Y ahora ya se ha presentado el funcionario del juzgado y le ha traído el procedimiento de ejecución hipotecaria, y le ha hecho firmar y todo, y no sabe qué hacer, «estoy destrozado, Melba, estoy roto, acabado, cuando me asomo al balcón pienso en tirarme a la calle, sálvame del suicidio, Melba», se pasa de melodramático.

Melba lleva siempre en su bolso un lápiz de memoria con películas porno para casos de necesidad, y se le ha ocurrido ponerlo en el televisor de plasma para ir recreando la vista mientras comían unas pizzas solicitadas por teléfono. Y pagadas por ella.

Las imágenes estimulantes de la pantalla no han dado el resultado apetecido y ahora, cuando han pasado cinco horas y pico desde que ella ha entrado por la puerta, Melba y Sergi son dos cuerpos jóvenes y desnudos abandonados sobre un colchón sucio y sobre sábanas arrugadas, y vencidos por la melancolía, fumando y discurseando él, paciente ella, enfrentados a las imágenes del canal 24 Horas donde las noticias del día se repiten una y otra y otra vez.

Él es blanco, rubio, enrojecido en las partes expuestas al sol y oscurecido por tatuajes en los brazos y hombros, más el detalle simpático del cocodrilo de Lacoste por encima de la tetilla izquierda. Discretamente musculoso y con pene de más que aceptables dimensiones en un lamentable estado de languidez. Ella, cuidadosamente bronceada en todos los rincones de su cuerpo, sin señal de biquini, sexo depilado, media melena irregular y erizada, de color zanahoria, pechos suficientes sin excesos ni areola, cintura armoniosa, piernas largas, movimientos cuidadosos, manos sabias. Ni tatuajes ni piercings porque a la señora Trini no le gustan.

Melba acaba de mencionar la doble moral de los políticos y el periodista ha soplado el humo del cigarrillo para dar a entender que aquí da comienzo una nueva homilía y empieza a parlotear mecánicamente como una radio o un magnetofón.
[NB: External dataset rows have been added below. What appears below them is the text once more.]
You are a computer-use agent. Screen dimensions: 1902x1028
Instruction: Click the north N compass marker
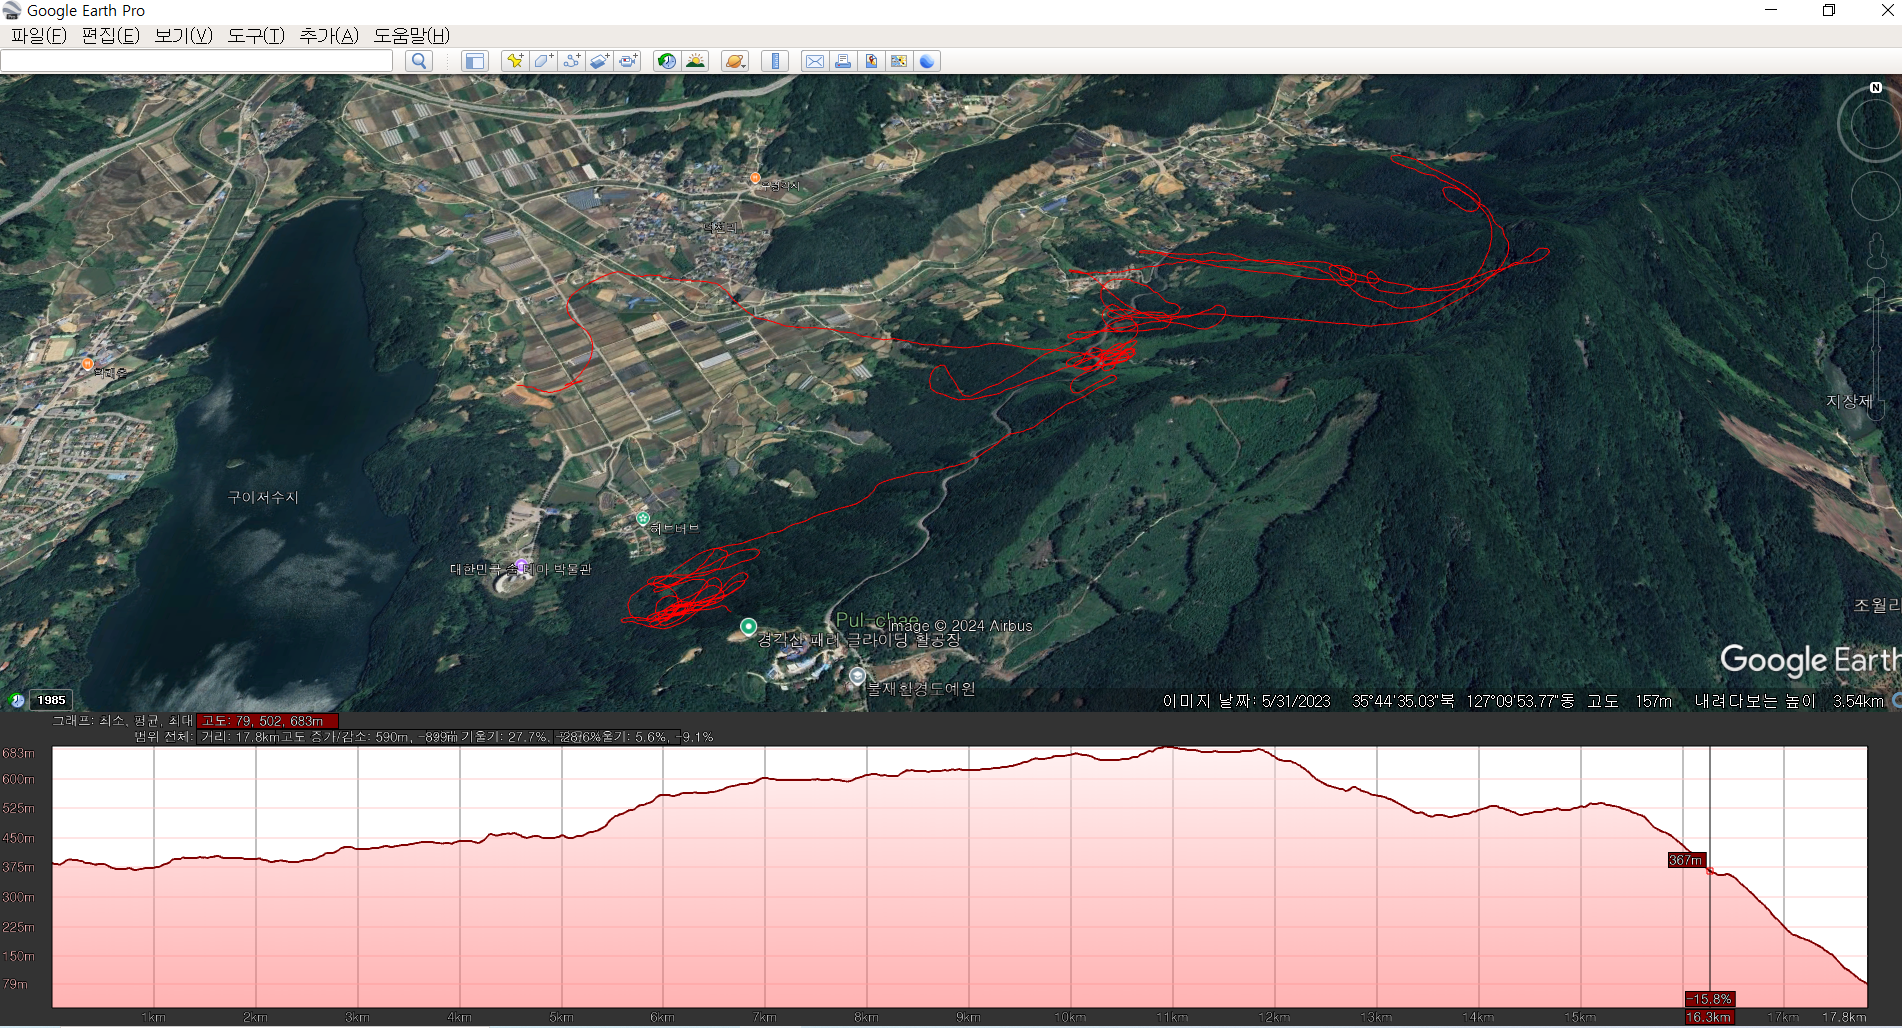[x=1875, y=88]
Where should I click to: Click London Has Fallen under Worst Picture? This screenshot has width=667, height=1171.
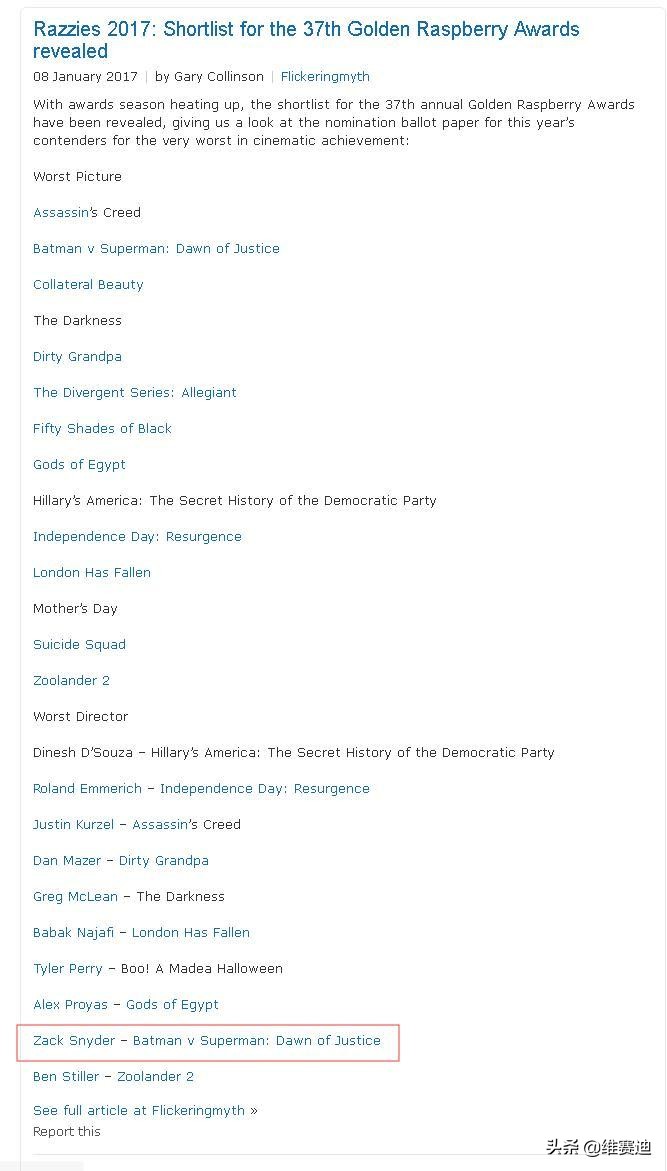(92, 572)
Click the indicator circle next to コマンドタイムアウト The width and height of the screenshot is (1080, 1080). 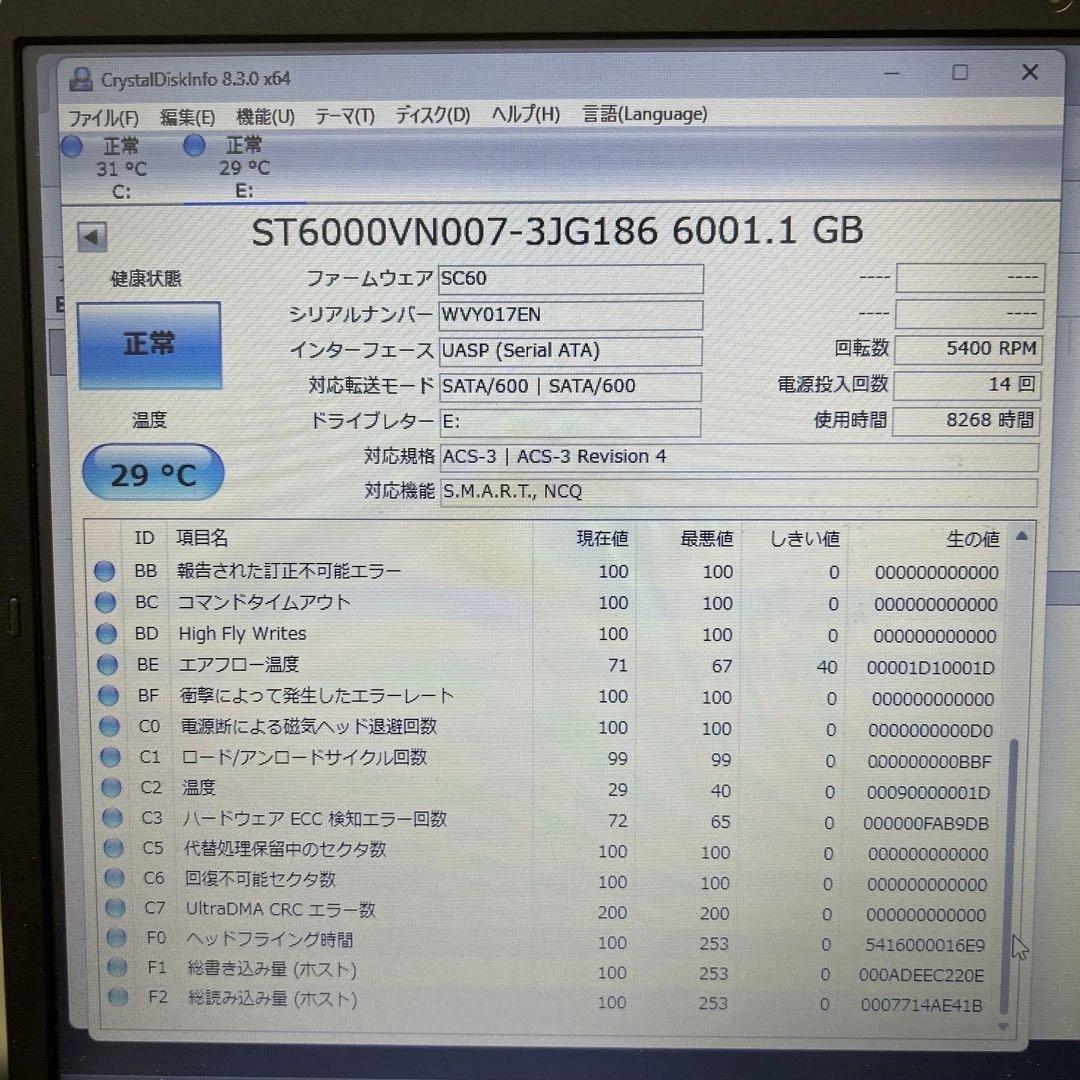coord(105,602)
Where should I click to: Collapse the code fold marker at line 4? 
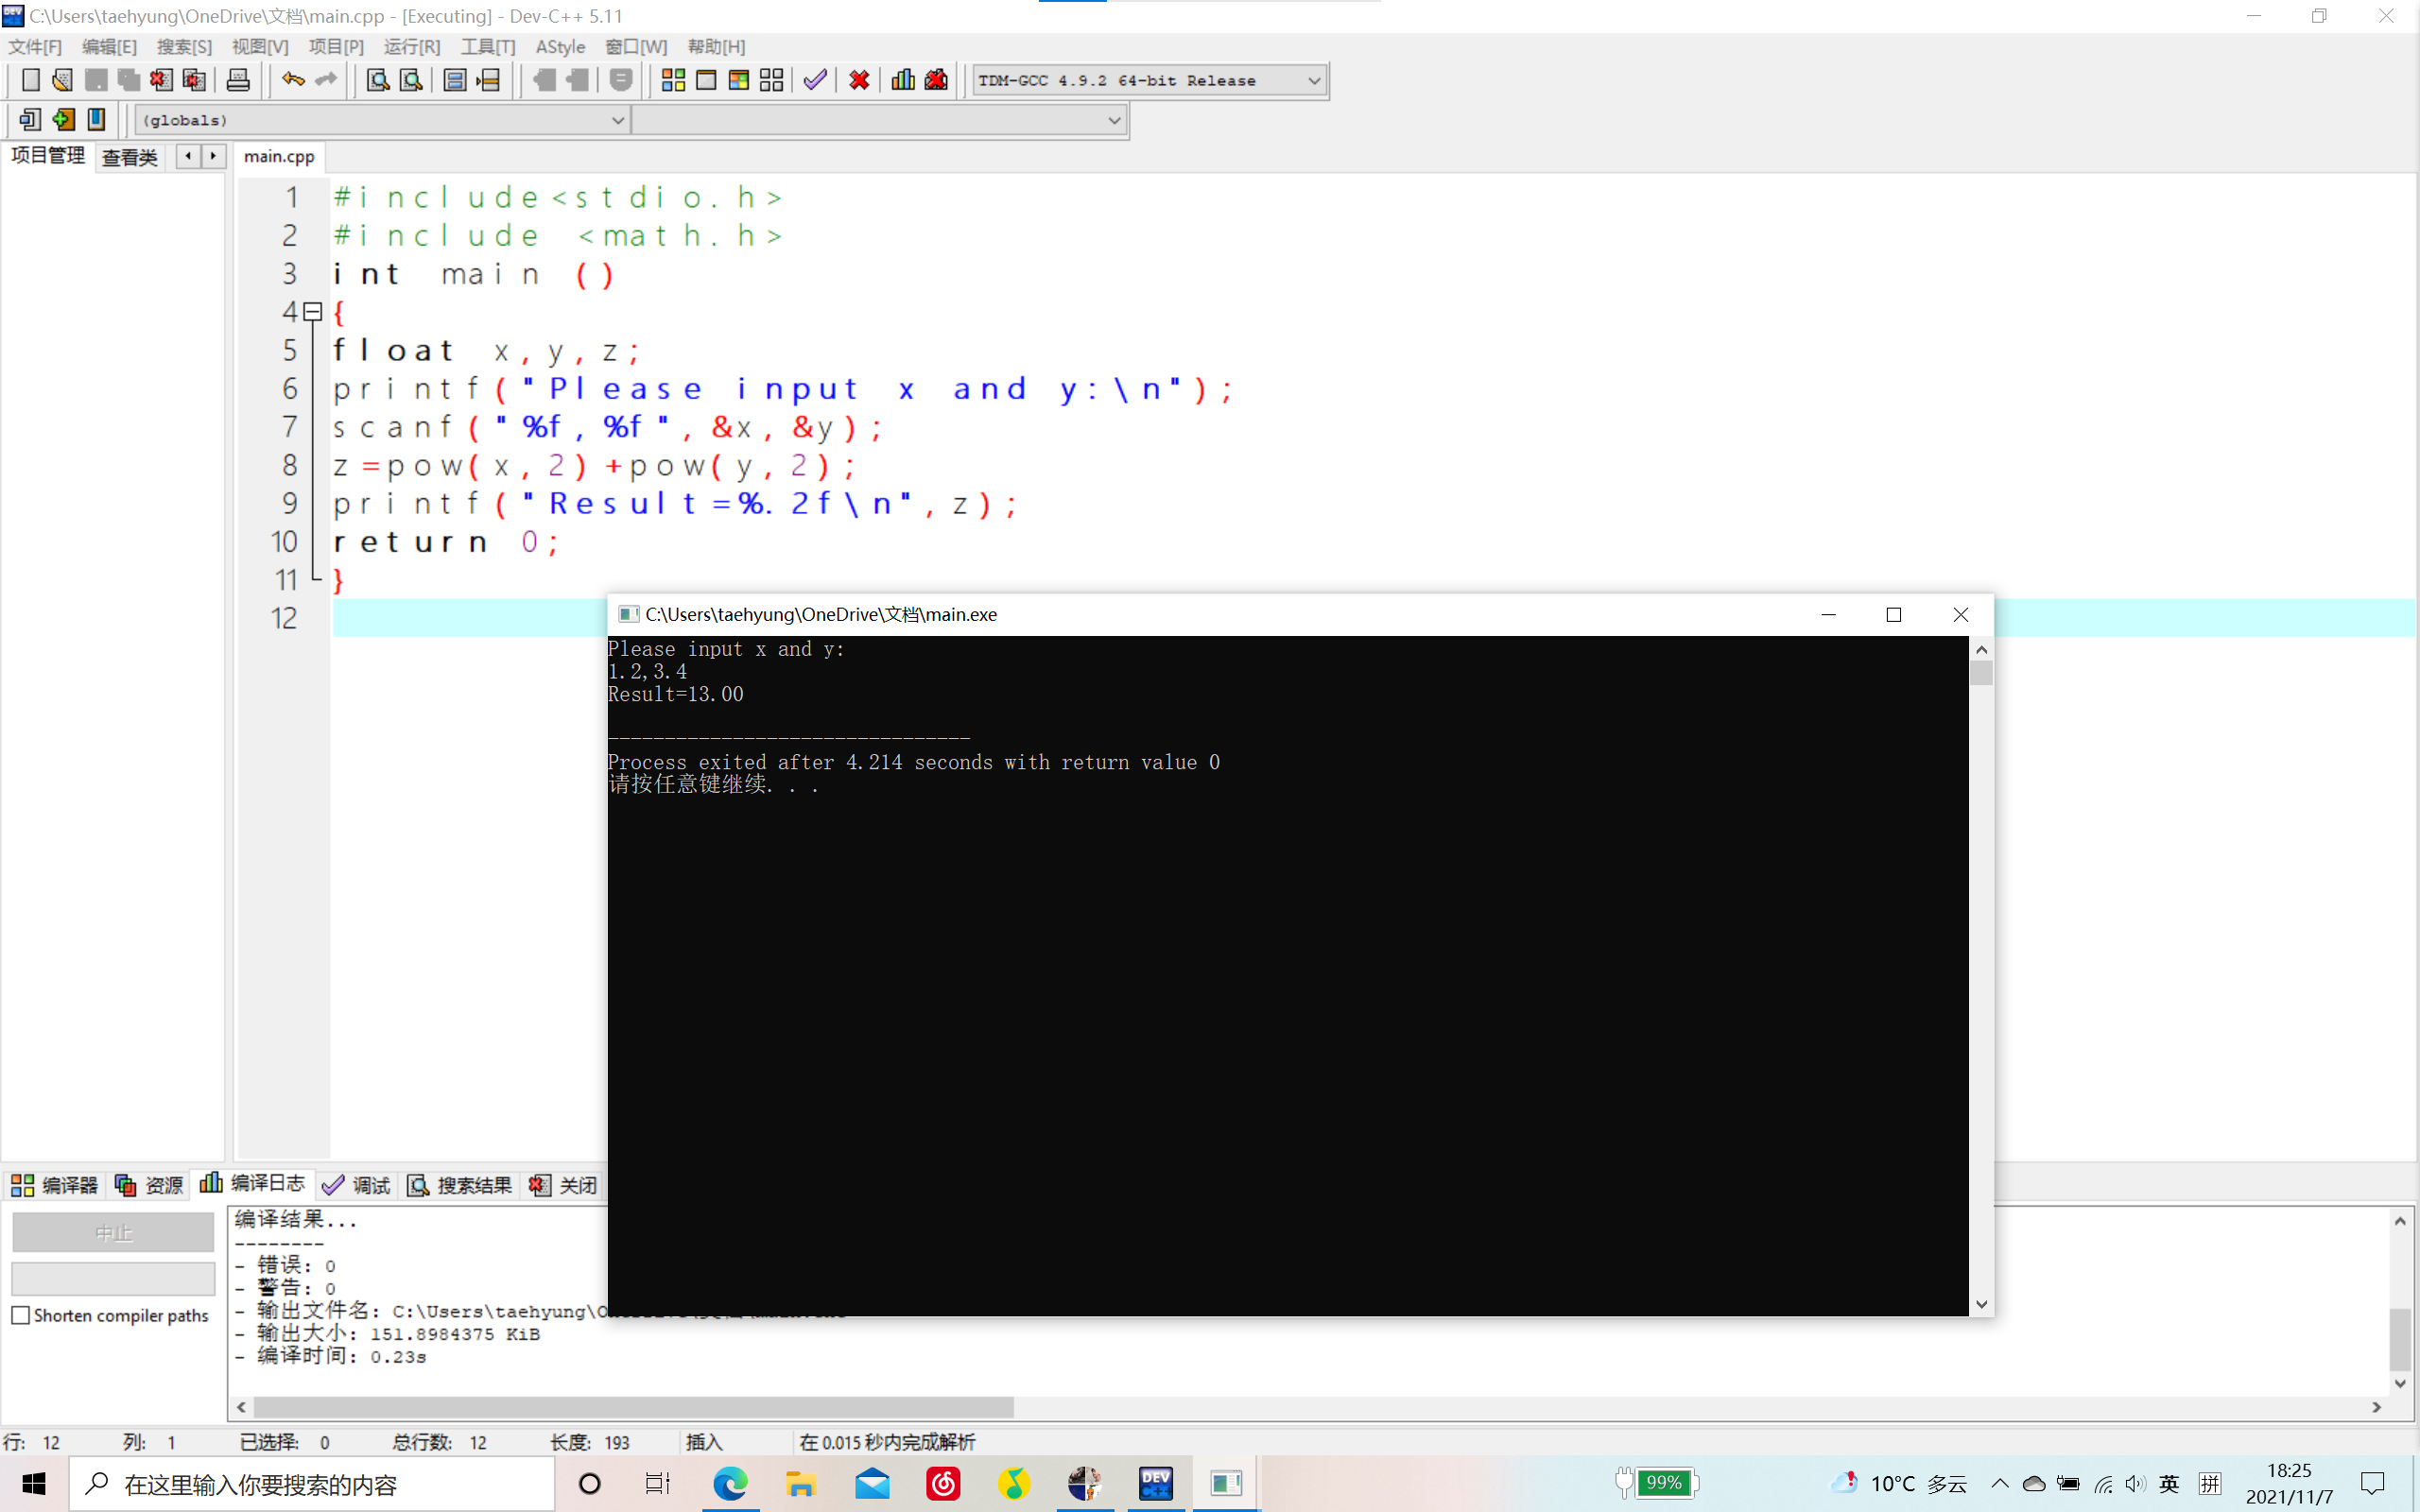click(x=313, y=312)
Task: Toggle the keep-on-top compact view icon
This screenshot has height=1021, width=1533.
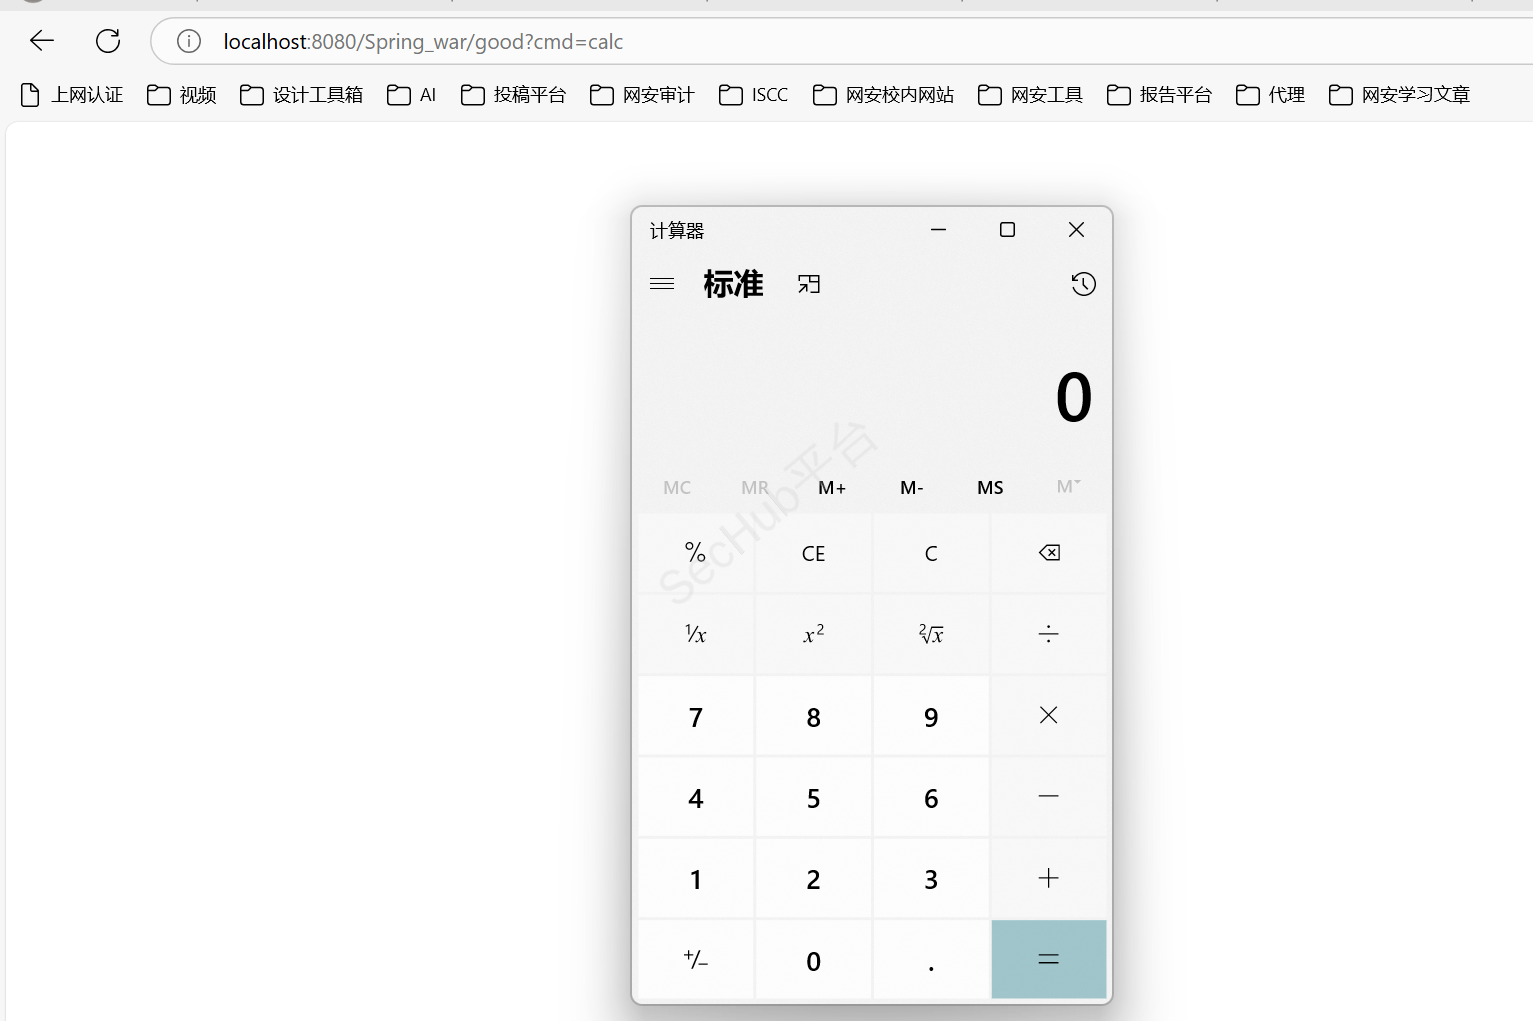Action: pyautogui.click(x=809, y=285)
Blablabá, runrún de fondo mientras ella juguetea distraídamente con su pene inane.

–¿Doble moral? ¿De qué coño estás hablando? Eso es muy antiguo. Sí que hubo una época en que había esos malos que fingían ser buenos, hijos de puta de misa diaria y rosario y comunión y hacían obras de caridad y se confesaban y se hacían perdonar los pecados. Pero ahora eso ya pasó. Ya no se lleva. Nos cargamos la moral, ¿no te acuerdas? Salieron unos pesados predicadores relamidos, insoportables, inoportunos y aguafiestas y todos les vomitamos encima. Empezamos llamándolo moralina, si te tienes que acordar. Mierda de moralina. Cualquier cosa que pareciera una regañina o una reconvención, eso no se hace, eso no se dice, eso no se toca, hay que obrar así o asá, todo eso era moralina, y la moralina era asquerosa. La enviamos a la mierda, y con ella se fueron la moral y la ética.

Melba se retuerce suavemente y se coloca sobre él con la intención de probar con la boca.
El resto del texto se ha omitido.